Кимпус поспешил встретить гостя. А маг, лысый мужчина с круглым лицом и тонкими губами, одетый в дорожную мантию коричневого цвета, сразу же предъявил ему документ, в котором было сказано, что он имеет право забрать для личных нужд любого кандальника из приговорённых к пожизненной каторге. Приказ есть приказ, особенно если он составлен по всем правилам и заверен печатью, и у начальника каменоломни подобная бумага удивления не вызвала. Случалось в его практике, что маги брали для проведения своих наверняка смертельно опасных опытов приговорённых к пожизненному заключению людей. И данный случай был как раз из этого разряда.

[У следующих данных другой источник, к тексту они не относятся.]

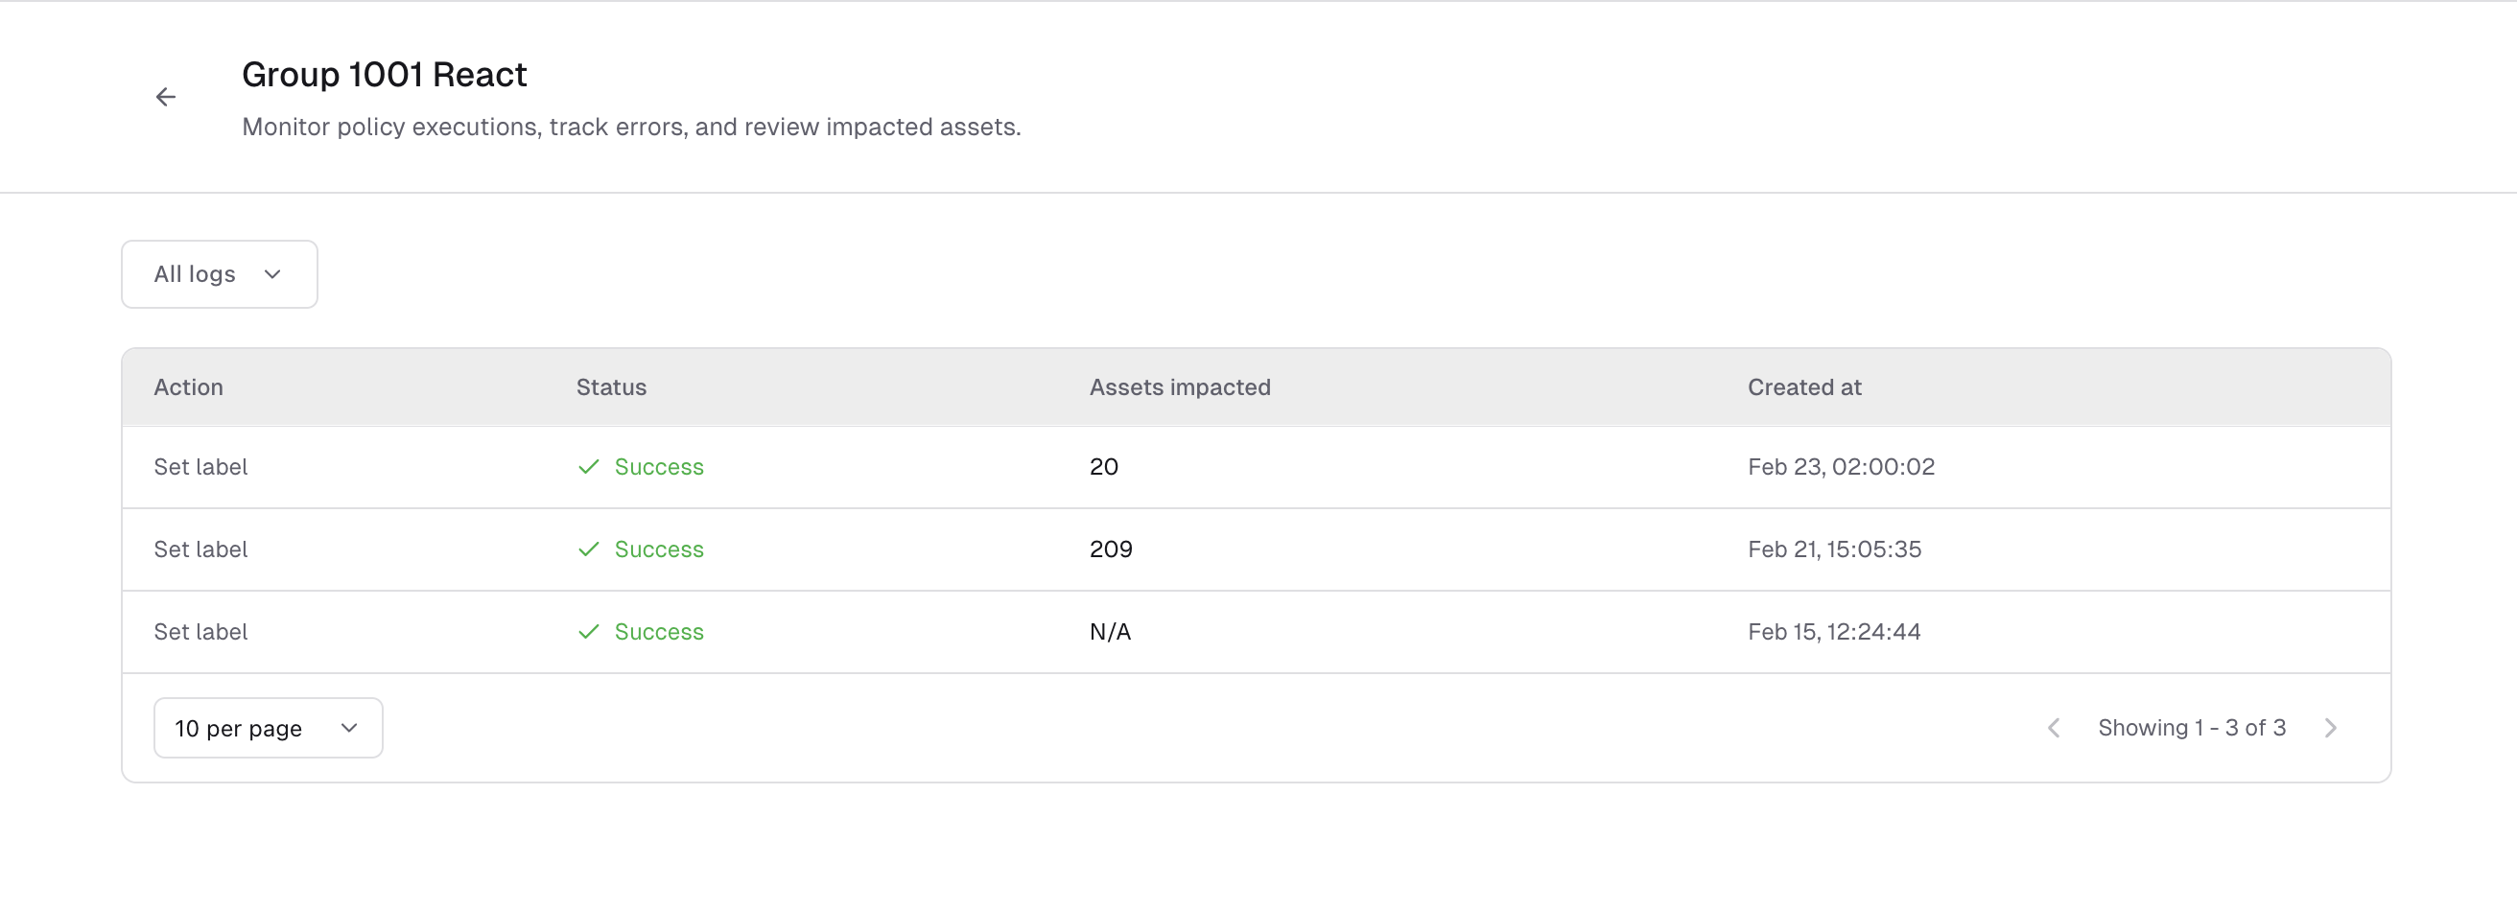Click the green checkmark on the Feb 15 row
This screenshot has width=2517, height=911.
pos(588,632)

Каторжники были построены перед конторой. Кимпус и Омунд вышли на свежий воздух, и заключённые, завидев мантию, тут же забеспокоились и зашумели, так как имели некоторое представление о том, зачем маги посещают тюрьмы и каторги. Но стражники быстро навели порядок, и сопровождаемый начальником каменоломни и парой охранников маг двинулся вдоль закованных в цепи людей, которые смотрели на него как на своего злейшего врага.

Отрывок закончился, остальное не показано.